Saved data entries
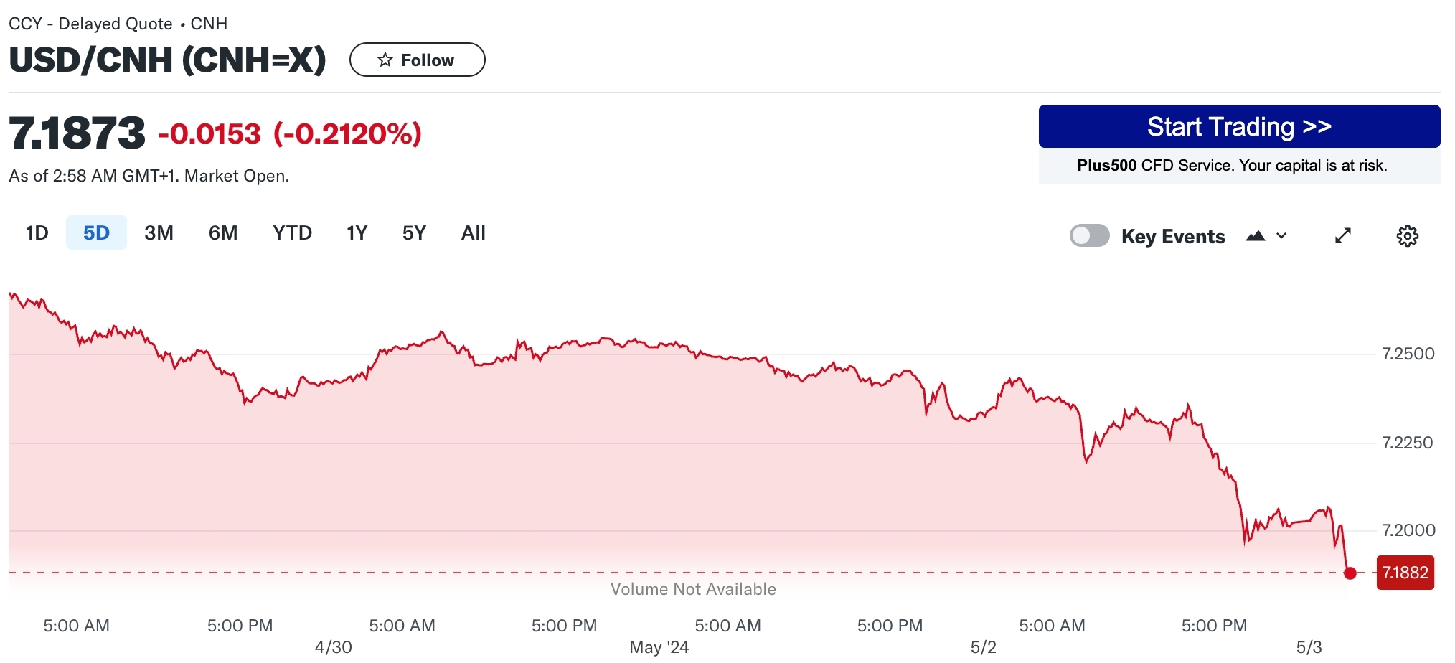Image resolution: width=1455 pixels, height=663 pixels.
Task: Open the chart settings gear
Action: click(x=1407, y=236)
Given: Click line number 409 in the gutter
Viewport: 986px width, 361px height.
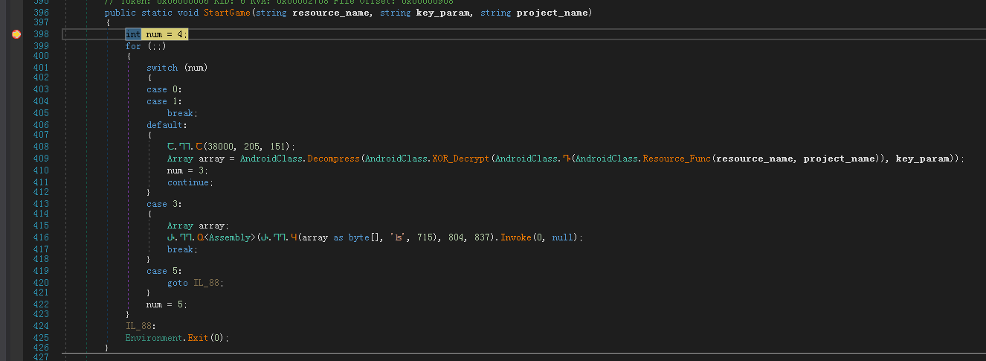Looking at the screenshot, I should pos(41,159).

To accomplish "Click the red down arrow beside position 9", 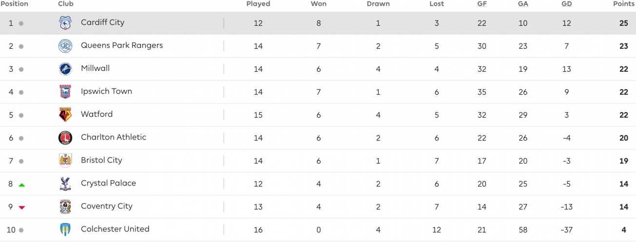I will [x=21, y=207].

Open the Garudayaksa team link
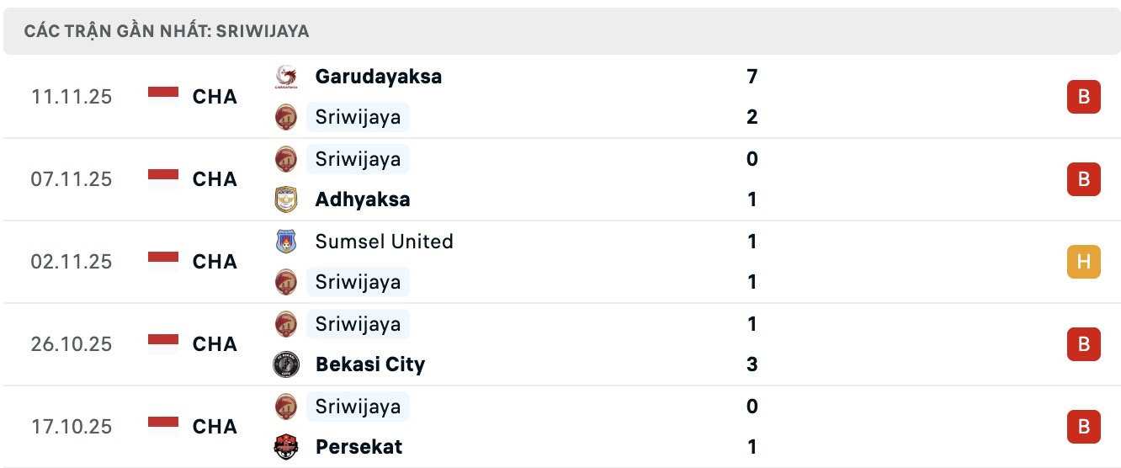click(x=378, y=77)
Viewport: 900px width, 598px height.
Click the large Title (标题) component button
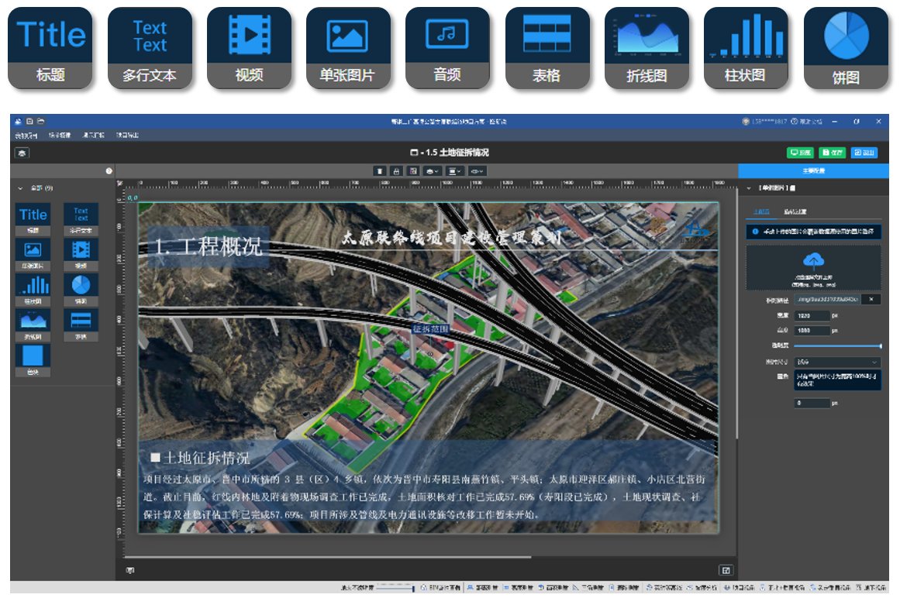(x=50, y=47)
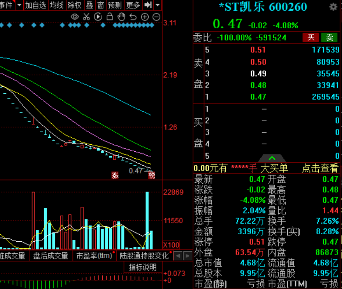Select the hand pan tool
Screen dimensions: 342x289
click(121, 17)
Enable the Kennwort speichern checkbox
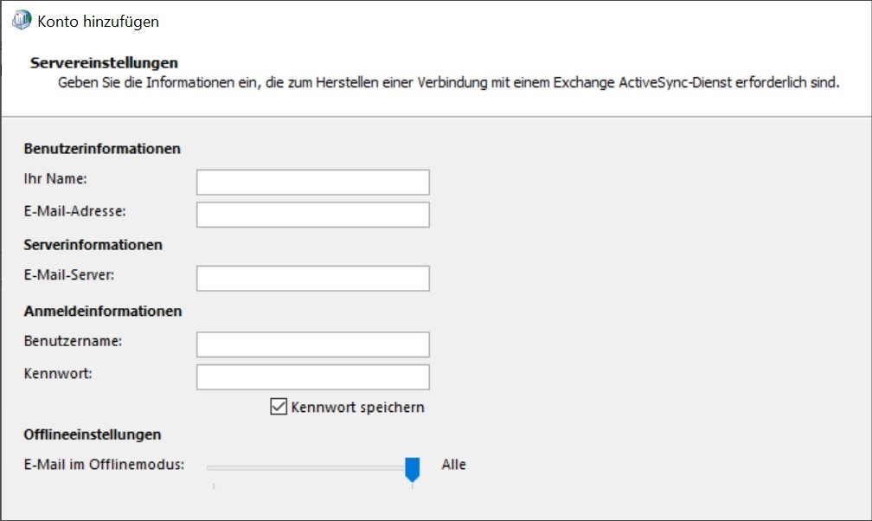The width and height of the screenshot is (872, 521). coord(278,407)
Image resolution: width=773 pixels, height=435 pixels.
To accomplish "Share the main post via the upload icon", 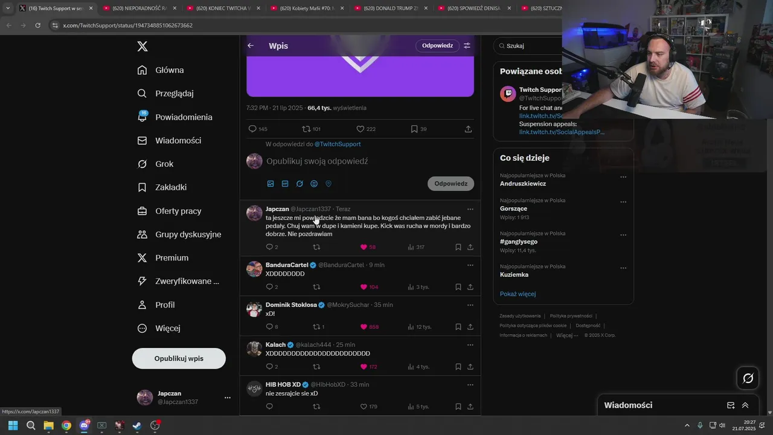I will click(468, 129).
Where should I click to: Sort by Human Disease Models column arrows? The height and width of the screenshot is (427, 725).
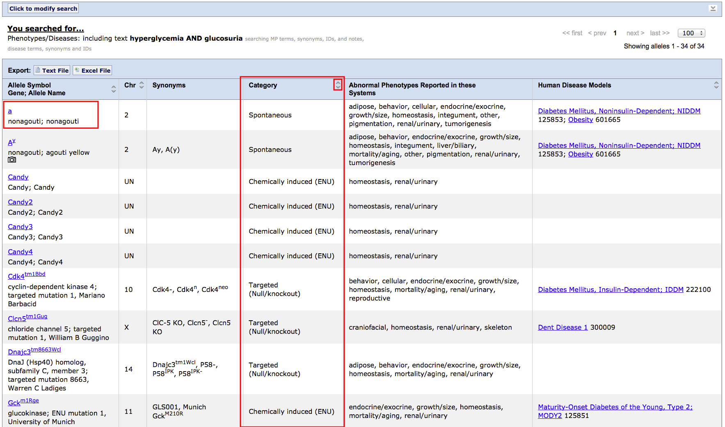(716, 85)
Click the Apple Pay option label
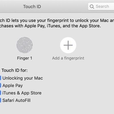This screenshot has height=114, width=114. [13, 86]
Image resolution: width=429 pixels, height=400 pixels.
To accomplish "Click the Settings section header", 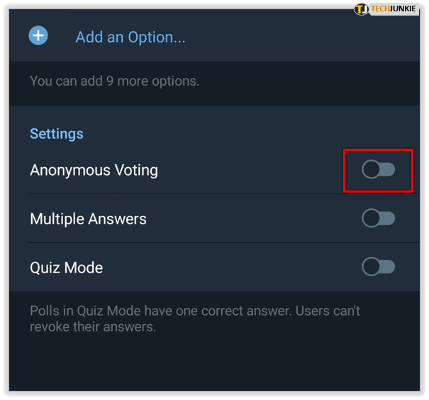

What you need to do
Skip the pictures. Return exactly the lines from the one containing "Where should I" through the end of the data above, both included, and nothing besides.

Written response
Where should I click to: Sort by Human Disease Models column arrows? The height and width of the screenshot is (427, 725).
(716, 85)
Click the Apple Pay option label
This screenshot has height=114, width=114. [13, 86]
Image resolution: width=429 pixels, height=400 pixels.
To accomplish "Click the Settings section header", 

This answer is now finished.